What you should do: Transcribe the stretch of entries below from the line with "Image resolution: width=1568 pixels, height=412" through the line with "Task: View the 2,06k ReTruths list", exactly and with both ends included; leave out all other lines.

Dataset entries
*** Block opens ***

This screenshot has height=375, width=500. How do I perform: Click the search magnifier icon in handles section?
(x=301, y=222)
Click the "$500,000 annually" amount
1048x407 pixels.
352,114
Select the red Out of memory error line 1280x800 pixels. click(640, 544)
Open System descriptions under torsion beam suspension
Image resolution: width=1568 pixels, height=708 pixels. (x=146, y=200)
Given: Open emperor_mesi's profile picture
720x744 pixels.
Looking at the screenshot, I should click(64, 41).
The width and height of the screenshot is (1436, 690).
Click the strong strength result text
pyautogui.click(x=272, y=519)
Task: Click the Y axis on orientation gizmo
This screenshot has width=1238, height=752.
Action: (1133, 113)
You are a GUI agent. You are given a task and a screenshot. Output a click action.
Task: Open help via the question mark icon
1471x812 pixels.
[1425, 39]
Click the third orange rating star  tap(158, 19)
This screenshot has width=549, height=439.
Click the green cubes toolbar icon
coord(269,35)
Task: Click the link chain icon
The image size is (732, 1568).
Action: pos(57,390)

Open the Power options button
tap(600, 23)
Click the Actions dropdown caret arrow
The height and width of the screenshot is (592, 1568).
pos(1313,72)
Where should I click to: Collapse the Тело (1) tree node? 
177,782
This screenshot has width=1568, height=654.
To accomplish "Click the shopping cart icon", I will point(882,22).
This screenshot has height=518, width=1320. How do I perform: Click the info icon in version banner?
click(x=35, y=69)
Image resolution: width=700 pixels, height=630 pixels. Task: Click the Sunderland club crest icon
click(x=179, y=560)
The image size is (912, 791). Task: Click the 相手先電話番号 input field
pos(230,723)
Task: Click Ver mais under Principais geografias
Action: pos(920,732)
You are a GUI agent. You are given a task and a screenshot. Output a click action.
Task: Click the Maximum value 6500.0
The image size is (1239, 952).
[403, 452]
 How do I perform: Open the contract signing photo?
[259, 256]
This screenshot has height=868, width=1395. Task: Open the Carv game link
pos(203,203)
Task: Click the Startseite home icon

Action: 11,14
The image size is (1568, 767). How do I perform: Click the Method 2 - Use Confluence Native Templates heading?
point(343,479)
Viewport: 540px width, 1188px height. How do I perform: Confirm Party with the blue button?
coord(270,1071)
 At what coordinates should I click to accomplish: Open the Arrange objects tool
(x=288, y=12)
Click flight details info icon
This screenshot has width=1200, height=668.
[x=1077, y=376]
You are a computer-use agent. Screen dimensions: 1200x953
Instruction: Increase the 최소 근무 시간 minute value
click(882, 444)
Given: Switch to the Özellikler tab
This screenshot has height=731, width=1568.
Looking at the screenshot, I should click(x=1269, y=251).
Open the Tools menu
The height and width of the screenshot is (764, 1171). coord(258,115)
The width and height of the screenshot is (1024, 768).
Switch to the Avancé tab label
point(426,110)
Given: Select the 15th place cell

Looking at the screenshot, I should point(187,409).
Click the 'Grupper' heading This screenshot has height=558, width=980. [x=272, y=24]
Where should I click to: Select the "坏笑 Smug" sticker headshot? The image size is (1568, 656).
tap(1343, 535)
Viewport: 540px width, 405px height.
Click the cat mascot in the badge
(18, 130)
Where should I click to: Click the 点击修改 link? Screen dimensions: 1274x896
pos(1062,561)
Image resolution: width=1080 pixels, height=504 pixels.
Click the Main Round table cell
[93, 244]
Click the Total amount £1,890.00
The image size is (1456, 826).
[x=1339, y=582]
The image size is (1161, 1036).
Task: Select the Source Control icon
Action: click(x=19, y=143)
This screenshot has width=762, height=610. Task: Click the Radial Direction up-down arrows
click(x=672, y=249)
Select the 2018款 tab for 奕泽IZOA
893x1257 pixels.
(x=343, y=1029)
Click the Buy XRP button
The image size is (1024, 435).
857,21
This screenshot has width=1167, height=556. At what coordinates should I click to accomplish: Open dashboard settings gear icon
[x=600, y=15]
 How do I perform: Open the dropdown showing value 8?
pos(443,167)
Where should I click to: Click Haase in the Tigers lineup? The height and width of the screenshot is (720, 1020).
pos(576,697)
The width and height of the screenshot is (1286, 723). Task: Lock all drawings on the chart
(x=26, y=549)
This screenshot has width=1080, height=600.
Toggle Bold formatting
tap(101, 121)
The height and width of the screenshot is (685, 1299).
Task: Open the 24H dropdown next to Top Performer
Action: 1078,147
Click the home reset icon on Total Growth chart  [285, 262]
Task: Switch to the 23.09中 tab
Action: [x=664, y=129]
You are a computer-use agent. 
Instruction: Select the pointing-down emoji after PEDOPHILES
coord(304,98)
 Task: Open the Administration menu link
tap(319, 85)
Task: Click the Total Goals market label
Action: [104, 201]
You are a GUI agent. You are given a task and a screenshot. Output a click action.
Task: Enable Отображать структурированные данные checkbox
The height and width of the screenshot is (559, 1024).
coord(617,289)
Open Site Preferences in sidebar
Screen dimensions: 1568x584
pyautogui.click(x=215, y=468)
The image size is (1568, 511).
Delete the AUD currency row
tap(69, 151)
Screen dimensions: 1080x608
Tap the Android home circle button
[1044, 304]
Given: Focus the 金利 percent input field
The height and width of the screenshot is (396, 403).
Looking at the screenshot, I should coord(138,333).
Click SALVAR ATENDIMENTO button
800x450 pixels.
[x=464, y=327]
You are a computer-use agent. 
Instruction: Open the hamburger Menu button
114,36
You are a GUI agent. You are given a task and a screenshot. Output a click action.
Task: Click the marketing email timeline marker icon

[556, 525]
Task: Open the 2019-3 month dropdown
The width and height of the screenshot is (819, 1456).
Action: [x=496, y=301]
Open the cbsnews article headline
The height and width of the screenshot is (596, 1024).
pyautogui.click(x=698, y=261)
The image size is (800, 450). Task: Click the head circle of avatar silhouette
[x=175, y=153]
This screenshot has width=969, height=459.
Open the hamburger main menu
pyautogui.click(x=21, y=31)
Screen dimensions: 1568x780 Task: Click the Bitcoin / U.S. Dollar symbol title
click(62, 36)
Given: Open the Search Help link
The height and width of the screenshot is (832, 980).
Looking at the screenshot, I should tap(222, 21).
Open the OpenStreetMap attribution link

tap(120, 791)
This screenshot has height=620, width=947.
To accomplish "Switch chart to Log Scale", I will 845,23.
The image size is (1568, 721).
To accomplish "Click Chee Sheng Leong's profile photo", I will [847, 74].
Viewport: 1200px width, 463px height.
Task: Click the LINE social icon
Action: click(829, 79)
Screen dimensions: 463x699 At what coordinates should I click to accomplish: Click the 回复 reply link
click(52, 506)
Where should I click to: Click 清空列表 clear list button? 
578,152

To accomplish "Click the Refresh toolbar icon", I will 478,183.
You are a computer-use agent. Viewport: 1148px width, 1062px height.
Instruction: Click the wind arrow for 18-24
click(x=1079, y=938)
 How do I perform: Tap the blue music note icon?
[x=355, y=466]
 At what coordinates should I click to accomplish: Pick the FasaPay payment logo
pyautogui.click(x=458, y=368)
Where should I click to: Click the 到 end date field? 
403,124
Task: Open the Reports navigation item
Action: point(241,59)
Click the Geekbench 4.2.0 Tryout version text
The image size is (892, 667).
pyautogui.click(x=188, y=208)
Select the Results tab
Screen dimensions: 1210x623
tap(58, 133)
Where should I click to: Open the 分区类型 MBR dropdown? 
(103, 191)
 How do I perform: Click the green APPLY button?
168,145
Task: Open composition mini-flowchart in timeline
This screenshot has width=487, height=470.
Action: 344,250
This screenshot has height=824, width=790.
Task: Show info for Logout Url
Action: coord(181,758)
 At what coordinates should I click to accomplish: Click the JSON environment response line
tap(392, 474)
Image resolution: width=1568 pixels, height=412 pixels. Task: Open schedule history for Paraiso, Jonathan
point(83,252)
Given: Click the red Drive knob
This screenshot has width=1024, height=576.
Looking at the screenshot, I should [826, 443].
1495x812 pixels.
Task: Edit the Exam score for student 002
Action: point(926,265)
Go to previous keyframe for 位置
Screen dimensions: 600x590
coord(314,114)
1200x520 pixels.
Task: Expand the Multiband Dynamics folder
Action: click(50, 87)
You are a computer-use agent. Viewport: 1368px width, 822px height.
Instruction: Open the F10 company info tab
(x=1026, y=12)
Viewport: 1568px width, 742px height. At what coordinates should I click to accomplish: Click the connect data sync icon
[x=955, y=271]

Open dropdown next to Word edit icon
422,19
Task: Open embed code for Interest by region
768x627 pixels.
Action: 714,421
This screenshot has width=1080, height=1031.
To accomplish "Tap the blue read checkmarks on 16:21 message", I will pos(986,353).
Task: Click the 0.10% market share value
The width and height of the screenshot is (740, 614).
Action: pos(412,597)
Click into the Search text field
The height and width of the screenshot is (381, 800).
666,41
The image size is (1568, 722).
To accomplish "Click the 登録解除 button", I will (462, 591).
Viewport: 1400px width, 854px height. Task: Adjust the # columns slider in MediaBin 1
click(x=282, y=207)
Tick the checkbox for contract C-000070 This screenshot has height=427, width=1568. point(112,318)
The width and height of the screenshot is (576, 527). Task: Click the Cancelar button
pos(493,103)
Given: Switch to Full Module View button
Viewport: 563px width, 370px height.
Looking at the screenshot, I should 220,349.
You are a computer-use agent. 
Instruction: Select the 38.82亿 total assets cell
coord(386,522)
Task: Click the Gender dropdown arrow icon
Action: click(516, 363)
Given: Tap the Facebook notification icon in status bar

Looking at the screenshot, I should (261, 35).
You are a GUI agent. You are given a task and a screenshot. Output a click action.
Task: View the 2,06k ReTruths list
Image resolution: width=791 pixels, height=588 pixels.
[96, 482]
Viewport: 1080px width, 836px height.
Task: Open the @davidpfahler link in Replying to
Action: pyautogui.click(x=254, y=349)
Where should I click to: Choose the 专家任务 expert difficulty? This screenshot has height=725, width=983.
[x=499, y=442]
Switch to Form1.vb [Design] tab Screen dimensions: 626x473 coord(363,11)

*** Block closes ***

Expected answer:
Image resolution: width=1568 pixels, height=412 pixels. Task: Open schedule history for Paraiso, Jonathan
point(83,252)
Given: Click the red Drive knob
This screenshot has width=1024, height=576.
Looking at the screenshot, I should [826, 443].
1495x812 pixels.
Task: Edit the Exam score for student 002
Action: point(926,265)
Go to previous keyframe for 位置
Screen dimensions: 600x590
coord(314,114)
1200x520 pixels.
Task: Expand the Multiband Dynamics folder
Action: click(50, 87)
You are a computer-use agent. Viewport: 1368px width, 822px height.
Instruction: Open the F10 company info tab
(x=1026, y=12)
Viewport: 1568px width, 742px height. At what coordinates should I click to accomplish: Click the connect data sync icon
[x=955, y=271]

Open dropdown next to Word edit icon
422,19
Task: Open embed code for Interest by region
768x627 pixels.
Action: 714,421
This screenshot has width=1080, height=1031.
To accomplish "Tap the blue read checkmarks on 16:21 message", I will pos(986,353).
Task: Click the 0.10% market share value
The width and height of the screenshot is (740, 614).
Action: pos(412,597)
Click into the Search text field
The height and width of the screenshot is (381, 800).
666,41
The image size is (1568, 722).
To accomplish "Click the 登録解除 button", I will (462, 591).
Viewport: 1400px width, 854px height. Task: Adjust the # columns slider in MediaBin 1
click(x=282, y=207)
Tick the checkbox for contract C-000070 This screenshot has height=427, width=1568. point(112,318)
The width and height of the screenshot is (576, 527). Task: Click the Cancelar button
pos(493,103)
Given: Switch to Full Module View button
Viewport: 563px width, 370px height.
Looking at the screenshot, I should 220,349.
You are a computer-use agent. 
Instruction: Select the 38.82亿 total assets cell
coord(386,522)
Task: Click the Gender dropdown arrow icon
Action: click(516, 363)
Given: Tap the Facebook notification icon in status bar

Looking at the screenshot, I should (261, 35).
You are a GUI agent. You are given a task and a screenshot. Output a click action.
Task: View the 2,06k ReTruths list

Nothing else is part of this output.